= Cameron Awkward-Rich =

American poet

Cameron Awkward-Rich is a poet and academic. He is the author of the full-length poetry collection Sympathetic Little Monster, a finalist for the Lambda Literary Award, and Dispatch, which won the 2018 Lexi Rudnitsky Editor's Choice Award. In addition, he has published the chapbook Transit.

Awkward-Rich earned a PhD from Stanford University's program in Modern Thought and Literature before spending time at Duke University as a Postdoctoral Fellow in the Transgender Studies & Humanities Project with the Program in Gender, Sexuality, and Feminist Studies. As of February 2026, he teaches women, gender, and sexuality studies at the University of Massachusetts, Amherst.

Awkward-Rich was a keynote speaker for the 2020 Thinking Trans/Trans Thinking Conference, organized by the Trans Philosophy Project. He was also a Featured Poet during the 2020 Split This Rock Poetry Festival, a gathering in Washington, DC, organized biennially around social justice themes.

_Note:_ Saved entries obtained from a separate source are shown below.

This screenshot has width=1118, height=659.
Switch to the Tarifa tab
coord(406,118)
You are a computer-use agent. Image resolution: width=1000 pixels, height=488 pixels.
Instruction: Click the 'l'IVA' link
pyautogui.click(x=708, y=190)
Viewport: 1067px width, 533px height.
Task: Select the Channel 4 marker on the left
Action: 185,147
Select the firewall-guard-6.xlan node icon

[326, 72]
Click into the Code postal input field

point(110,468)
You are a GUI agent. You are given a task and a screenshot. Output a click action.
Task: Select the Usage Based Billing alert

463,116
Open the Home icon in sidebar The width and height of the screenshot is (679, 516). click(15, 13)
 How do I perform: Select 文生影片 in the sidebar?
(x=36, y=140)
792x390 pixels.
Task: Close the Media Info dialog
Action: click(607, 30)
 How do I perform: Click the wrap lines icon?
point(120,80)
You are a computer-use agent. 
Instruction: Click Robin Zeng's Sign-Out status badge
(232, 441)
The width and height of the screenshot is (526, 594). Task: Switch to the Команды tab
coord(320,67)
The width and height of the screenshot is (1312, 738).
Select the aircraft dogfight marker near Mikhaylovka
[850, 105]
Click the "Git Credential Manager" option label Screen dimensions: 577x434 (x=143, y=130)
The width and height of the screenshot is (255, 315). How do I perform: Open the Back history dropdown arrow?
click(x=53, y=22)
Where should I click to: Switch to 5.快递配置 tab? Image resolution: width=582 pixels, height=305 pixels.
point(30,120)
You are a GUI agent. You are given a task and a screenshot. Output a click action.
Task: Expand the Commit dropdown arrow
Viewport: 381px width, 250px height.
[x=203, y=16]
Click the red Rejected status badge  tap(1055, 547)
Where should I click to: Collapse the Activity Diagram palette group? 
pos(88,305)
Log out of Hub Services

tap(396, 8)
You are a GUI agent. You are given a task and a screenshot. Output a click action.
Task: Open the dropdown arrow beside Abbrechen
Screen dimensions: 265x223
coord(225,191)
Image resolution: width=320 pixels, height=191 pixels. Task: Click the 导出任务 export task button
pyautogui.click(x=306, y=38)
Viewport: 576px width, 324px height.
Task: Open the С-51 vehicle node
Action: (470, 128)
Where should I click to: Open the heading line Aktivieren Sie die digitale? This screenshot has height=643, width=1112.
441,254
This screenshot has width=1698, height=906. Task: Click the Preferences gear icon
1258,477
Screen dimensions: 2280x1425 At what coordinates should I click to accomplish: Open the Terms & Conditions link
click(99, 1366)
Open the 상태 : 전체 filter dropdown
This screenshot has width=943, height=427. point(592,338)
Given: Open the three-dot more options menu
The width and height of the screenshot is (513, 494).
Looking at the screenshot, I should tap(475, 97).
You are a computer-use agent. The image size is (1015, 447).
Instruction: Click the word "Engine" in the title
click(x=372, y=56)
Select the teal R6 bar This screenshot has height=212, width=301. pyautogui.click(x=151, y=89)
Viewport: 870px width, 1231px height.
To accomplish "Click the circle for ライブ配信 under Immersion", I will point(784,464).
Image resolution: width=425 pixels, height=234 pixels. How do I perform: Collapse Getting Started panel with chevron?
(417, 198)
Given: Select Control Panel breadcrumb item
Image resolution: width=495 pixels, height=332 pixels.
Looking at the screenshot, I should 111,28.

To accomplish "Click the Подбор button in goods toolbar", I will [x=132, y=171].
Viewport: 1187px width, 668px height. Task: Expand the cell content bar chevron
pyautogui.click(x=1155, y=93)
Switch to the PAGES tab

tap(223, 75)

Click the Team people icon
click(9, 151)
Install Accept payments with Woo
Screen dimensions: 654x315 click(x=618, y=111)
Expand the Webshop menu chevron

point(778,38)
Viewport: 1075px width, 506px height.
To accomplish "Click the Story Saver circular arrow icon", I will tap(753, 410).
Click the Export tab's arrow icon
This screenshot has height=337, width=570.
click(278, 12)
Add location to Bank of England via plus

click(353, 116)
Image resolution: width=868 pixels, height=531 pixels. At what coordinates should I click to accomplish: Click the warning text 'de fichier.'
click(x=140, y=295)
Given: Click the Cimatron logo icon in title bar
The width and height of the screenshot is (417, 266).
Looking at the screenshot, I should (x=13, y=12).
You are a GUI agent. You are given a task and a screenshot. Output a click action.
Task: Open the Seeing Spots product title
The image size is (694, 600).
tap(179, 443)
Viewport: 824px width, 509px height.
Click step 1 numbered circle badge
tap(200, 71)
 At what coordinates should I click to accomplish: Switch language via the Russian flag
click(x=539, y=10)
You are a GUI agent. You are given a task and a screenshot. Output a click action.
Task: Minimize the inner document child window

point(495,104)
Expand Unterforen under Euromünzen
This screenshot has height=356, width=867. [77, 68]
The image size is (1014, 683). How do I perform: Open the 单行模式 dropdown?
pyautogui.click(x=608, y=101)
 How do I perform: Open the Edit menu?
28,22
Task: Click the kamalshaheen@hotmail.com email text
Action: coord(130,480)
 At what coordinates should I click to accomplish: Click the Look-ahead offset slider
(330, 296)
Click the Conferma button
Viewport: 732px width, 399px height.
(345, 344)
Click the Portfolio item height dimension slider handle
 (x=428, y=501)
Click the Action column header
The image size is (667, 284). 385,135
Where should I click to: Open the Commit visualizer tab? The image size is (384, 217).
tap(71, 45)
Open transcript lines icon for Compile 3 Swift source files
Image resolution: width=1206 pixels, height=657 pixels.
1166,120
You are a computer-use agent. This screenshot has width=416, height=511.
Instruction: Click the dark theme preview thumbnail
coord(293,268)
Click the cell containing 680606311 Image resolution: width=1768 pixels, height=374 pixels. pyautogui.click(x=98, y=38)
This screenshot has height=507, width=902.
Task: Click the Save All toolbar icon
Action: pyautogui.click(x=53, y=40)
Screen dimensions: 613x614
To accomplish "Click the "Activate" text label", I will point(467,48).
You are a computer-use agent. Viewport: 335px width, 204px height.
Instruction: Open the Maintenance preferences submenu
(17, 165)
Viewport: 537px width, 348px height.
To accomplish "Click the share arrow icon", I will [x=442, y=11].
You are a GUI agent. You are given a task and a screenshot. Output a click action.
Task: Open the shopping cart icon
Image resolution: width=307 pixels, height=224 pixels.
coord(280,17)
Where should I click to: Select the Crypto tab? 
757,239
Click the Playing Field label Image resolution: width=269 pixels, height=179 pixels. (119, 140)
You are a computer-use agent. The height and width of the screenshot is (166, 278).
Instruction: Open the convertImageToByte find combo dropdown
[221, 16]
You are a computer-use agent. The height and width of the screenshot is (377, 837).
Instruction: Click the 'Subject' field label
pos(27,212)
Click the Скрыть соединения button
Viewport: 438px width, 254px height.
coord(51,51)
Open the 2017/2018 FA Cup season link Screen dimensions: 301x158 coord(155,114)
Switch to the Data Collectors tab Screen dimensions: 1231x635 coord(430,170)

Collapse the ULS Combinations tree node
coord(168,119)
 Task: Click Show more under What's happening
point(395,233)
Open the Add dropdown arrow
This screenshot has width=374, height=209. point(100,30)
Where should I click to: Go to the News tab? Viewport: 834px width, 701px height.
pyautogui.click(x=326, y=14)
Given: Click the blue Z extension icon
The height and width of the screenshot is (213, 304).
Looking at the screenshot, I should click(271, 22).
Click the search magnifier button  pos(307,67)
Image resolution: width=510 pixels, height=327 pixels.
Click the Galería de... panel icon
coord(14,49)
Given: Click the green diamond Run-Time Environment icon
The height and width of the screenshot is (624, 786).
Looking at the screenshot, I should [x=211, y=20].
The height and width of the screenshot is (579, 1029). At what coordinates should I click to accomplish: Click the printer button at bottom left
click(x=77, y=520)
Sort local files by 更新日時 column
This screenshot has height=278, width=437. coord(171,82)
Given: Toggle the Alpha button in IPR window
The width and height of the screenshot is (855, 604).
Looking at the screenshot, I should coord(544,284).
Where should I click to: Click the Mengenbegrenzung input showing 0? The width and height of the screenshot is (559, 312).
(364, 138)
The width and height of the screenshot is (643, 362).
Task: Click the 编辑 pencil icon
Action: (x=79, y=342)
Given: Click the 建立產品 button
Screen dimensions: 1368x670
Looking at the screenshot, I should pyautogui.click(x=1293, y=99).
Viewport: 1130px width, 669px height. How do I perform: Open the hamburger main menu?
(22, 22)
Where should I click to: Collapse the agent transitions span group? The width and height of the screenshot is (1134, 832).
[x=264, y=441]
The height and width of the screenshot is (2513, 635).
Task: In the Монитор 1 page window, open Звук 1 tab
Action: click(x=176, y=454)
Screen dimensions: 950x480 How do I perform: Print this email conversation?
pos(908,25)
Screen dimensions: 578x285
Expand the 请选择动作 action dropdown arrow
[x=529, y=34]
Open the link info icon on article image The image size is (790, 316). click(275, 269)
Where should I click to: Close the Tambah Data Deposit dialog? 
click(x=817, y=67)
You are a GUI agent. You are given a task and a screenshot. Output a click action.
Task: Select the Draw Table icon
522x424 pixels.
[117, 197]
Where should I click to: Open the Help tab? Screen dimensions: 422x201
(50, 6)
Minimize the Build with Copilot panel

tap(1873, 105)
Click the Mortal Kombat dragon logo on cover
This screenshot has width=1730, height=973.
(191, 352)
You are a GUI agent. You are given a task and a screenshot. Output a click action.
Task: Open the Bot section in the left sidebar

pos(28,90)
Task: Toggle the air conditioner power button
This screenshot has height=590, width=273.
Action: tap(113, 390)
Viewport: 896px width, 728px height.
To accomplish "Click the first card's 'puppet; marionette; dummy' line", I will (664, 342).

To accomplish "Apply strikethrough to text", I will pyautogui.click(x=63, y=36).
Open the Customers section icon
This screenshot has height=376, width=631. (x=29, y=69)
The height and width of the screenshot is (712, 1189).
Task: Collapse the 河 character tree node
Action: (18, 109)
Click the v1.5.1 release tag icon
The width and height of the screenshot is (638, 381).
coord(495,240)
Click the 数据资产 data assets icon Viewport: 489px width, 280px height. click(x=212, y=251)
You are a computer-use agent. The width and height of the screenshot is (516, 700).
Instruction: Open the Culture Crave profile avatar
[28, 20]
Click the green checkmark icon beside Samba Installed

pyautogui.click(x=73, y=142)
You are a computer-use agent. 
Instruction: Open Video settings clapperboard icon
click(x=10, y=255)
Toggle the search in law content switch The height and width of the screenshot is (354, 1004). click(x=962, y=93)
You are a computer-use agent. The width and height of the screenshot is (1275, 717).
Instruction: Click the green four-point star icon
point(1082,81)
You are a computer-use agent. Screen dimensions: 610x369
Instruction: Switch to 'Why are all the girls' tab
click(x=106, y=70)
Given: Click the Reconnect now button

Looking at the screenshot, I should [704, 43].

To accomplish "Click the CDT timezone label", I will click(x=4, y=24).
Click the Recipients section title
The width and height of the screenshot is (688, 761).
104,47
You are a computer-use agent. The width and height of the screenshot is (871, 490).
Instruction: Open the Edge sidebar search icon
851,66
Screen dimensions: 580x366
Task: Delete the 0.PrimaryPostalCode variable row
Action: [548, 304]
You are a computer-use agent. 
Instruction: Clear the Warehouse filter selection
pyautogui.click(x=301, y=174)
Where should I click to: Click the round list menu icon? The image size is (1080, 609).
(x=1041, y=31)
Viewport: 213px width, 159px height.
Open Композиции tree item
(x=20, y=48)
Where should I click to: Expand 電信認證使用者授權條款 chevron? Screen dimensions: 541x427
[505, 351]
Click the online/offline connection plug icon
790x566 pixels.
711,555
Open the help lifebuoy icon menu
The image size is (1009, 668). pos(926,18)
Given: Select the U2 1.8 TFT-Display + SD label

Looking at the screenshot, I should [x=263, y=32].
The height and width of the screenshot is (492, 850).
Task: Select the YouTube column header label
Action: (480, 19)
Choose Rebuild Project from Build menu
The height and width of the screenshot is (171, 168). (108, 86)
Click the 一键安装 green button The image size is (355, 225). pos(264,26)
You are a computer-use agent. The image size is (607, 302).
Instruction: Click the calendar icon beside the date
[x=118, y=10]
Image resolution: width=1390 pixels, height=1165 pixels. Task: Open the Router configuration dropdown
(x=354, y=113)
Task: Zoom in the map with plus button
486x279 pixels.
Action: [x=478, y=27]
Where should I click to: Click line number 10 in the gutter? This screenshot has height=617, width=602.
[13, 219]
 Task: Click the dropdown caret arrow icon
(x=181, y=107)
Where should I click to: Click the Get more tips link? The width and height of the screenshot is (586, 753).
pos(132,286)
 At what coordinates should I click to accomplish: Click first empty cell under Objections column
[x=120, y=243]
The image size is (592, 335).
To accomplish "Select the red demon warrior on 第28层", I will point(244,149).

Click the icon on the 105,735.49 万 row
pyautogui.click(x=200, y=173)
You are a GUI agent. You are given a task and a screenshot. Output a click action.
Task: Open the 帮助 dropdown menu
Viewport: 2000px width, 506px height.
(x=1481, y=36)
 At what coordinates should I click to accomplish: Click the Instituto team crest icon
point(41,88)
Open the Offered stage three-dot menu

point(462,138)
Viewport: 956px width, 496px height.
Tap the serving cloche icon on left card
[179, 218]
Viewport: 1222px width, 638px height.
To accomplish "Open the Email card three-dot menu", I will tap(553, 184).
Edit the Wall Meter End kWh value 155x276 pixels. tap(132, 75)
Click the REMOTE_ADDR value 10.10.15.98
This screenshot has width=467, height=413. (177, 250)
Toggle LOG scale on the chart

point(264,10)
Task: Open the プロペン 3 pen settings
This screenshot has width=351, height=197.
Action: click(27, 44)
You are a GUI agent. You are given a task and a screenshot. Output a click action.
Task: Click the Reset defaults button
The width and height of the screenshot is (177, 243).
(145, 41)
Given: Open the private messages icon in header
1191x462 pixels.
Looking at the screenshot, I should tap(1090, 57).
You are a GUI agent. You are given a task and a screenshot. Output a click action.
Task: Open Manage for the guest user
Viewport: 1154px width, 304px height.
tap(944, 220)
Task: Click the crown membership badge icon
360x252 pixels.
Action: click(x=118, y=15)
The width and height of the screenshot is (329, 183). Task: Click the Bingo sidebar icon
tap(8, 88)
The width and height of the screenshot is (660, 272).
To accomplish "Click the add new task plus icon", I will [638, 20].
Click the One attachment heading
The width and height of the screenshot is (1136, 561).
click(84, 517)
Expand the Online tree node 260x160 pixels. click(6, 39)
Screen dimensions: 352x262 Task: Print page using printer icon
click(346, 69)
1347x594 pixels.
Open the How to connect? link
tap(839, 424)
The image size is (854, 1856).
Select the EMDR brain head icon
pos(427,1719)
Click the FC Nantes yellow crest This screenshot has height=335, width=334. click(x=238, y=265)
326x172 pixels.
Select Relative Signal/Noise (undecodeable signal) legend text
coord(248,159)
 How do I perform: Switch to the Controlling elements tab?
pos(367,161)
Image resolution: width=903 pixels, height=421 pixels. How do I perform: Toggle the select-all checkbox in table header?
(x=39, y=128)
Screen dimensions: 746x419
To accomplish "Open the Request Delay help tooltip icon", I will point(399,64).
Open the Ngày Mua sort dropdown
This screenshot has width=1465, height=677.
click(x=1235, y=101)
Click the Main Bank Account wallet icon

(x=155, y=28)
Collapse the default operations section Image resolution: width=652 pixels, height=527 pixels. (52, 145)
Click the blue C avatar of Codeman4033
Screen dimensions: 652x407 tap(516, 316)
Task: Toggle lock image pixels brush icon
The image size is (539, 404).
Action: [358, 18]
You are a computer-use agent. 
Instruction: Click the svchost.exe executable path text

He lives in Northampton, Massachusetts.

== Publications ==

=== Books ===
An Optimism. New York: Persea Books, 2025.

The Terrible We: Thinking With Trans Maladjustment. Durham and London: Duke University Press, 2022.

Dispatch: poems. New York: Persea Books, 2019.

Sympathetic Little Monster. Los Angeles: Richocet Editions, 2016.

Subject to Change: Trans Poetry & Conversation (with Joshua Jennifer Espinoza, Christopher Soto, Beyza Ozer, Kay Ulanday Barrett). Little Rock: Sibling Rivalry Press, 2017.

=== Chapbooks ===
Transit. Gardena: Button Poetry, 2017.

=== Craft Essays ===
"Craft Capsule: Revising the Archive."

=== Interviews ===
Gow, Robin. "Trying to Feel A Part of Some Kind of 'We': A Conversation With Cameron Awkward-Rich."

Marshell, Kyla. "The Pen Ten with Cameron Awkward-Rich."

=== Scholarly Articles ===
"The Fiction of Ethnography in Charlotte Perkin Gilman's Herland." Science Fiction Studies, v43 n2 (2016): 331–350.